SDG12: How do we achieve a better future for all?

clock • 4 min read

A more circular economy can help us hit SDG12 and many of the UN goals, argues Joss Bleriot from the Ellen MacArthur Foundation

The UN's Sustainable Development Goals (SDGs) set out a vision for the future in which global economic prosperity aligns with social inclusion and regeneration of the environment. They are ambitious and require an overhaul of entire systems, which is proving to be a significant challenge. As the 2019 Europe Sustainable Development Report finds, even the countries making the most headway are currently not on course to hit their targets.

Accelerated progress is needed towards SDG 12, sustainable consumption and production, as well as action on climate issues (SDG 13), protection and conservation of biodiversity (SDGs 14 and 15), and agriculture and food systems (SDG 2). 

The circular economy presents an opportunity to target tipping points rather than taking incremental steps towards the SDGs, by tackling the root causes of global challenges. We can redesign systems so that they effectively utilise resources rather than using them up — eliminating waste and pollution, keeping valuable products and materials in use, and regenerating natural capital in the very ways we create the things we need. 

The circular economy took a prominent place at the last United Nations Environment Assembly, and features heavily in the Sustainable Consumption and Production resolution adopted by member states in the closing plenary session. By transforming how we make and use products, the circular economy provides a clear framework to achieve a state of responsible consumption and production (SDG 12). Due to the inherent material and energy intensity of heavy industries — such as cement, steel, plastic and aluminium — they offer extensive opportunities in their transformation, even if by nature some prove challenging to shift through traditional efficiency measures. 

Approaching half of the aluminium currently produced each year does not reach the final product it is intended for. Instead, during casting, fabrication and manufacturing large amounts of aluminium becomes scrap. While the ‘new' scrap is collected, a proportion of it is not returned for remelting or refining. Meanwhile some 15 per cent of building materials are wasted in construction. To achieve SDG 12 and make the most of our resources, this waste must be designed out. 

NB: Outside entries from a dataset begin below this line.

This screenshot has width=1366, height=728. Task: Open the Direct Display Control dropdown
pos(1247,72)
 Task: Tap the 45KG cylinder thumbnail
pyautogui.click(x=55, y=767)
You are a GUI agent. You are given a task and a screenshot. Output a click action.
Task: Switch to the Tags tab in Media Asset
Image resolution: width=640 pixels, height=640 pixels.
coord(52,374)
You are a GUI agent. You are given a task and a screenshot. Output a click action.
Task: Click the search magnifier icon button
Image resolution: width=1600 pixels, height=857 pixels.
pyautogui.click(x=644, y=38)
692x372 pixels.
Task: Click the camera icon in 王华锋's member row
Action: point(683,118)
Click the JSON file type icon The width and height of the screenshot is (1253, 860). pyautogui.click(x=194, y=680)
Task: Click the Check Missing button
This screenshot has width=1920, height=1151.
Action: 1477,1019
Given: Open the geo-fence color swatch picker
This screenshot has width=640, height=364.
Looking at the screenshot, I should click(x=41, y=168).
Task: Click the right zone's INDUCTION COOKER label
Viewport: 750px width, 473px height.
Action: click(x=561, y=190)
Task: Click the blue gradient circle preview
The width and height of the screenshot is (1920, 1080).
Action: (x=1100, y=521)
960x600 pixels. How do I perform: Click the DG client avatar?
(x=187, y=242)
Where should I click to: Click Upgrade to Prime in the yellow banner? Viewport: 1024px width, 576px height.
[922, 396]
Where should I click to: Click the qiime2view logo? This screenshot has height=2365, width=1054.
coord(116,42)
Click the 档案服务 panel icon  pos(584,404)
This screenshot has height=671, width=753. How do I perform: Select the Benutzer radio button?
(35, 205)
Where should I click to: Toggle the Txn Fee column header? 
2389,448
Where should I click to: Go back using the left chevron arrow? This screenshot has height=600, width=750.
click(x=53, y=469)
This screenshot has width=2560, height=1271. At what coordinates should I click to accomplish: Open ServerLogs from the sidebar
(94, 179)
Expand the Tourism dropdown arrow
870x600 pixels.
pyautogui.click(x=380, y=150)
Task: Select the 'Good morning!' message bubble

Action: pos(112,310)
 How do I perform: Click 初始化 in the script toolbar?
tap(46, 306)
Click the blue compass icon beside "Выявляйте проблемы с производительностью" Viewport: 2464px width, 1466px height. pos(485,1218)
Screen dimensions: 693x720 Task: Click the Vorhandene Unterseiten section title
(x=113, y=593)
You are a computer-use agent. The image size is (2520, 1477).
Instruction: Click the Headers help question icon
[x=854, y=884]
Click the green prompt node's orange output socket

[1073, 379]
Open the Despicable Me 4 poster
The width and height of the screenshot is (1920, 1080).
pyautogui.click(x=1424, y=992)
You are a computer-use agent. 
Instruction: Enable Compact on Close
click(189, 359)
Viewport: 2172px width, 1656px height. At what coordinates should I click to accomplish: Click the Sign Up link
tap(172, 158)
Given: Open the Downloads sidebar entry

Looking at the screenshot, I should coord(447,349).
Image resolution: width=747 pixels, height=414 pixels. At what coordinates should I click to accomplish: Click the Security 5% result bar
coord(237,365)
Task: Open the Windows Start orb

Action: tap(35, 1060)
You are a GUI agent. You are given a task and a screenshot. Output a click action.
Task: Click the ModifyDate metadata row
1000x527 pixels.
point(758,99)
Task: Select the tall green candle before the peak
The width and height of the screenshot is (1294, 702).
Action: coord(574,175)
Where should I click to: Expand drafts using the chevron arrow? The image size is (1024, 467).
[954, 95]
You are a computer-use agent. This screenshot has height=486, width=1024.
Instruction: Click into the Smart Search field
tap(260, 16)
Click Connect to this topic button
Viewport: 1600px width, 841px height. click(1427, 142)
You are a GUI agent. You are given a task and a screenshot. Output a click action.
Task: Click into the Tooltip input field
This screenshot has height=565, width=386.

In the plastics sector, efforts to eliminate the items we don't need, innovate so that plastics we do need are designed to be safely reused, recycled or composted, and ensure this happens in practice, are underway. If they are adopted fully we will be able to considerably reduce our reliance on finite resources in plastics production. Demand for recycled content is rising. Signatories of the New Plastics Economy Global Commitment alone are expected to use enough recycled plastic by 2025 to avoid extracting 25 million barrels of oil every year. 

Efforts to achieve SDG 12 also provide solutions to other SDG challenges. Tackling climate change (SDG 13) is a clear example of this. Moving to renewable energy can only address 55 per cent of global greenhouse gas emissions as the remaining emissions are produced in the ways we make products. Adopting a circular economy framework for the steel, plastic, aluminium, cement, and food industries can achieve a reduction of greenhouse gases totalling 9.3 billion tonnes in 2050. 

A circular economy for food has further potential to become climate positive, using regenerative agriculture practices to improve the health of soil and effectively sequester carbon. Such a food system can also reduce edible food waste, working to achieve SDG 2 (zero hunger) and food by-products can be collected to make new food or can be cycled back to the land, to make the most of the nutritional content available. Better use of available nutrients improves crop yields and makes them more resilient to disease and weather events as well as reducing our reliance on synthetic fertilisers. Some 95 per cent of fertilisers do not provide nutrients to the human body and mismanagement of chemical inputs has caused damage to people's health and the ecosystems surrounding farmland. Their removal from the food system therefore helps us to address SDGs 14 and 15 — life below water and life on land — as well as health issues (SDG 3).

Many of the circular economy changes that are needed are in their early stages and further education, investment and innovation is still required to catalyse change. However, there are signs of early progress and a growing awareness of the vital role circular economy can play in the achievement of the SDGs. 

Joss Bleriot is institutional engagement lead at the Ellen MacArthur Foundation. He represents the Foundation at the European Commission, and manages the relationship with governments and supra-national bodies such as the United Nations, the G7 Resource Alliance, the OECD and the World Economic.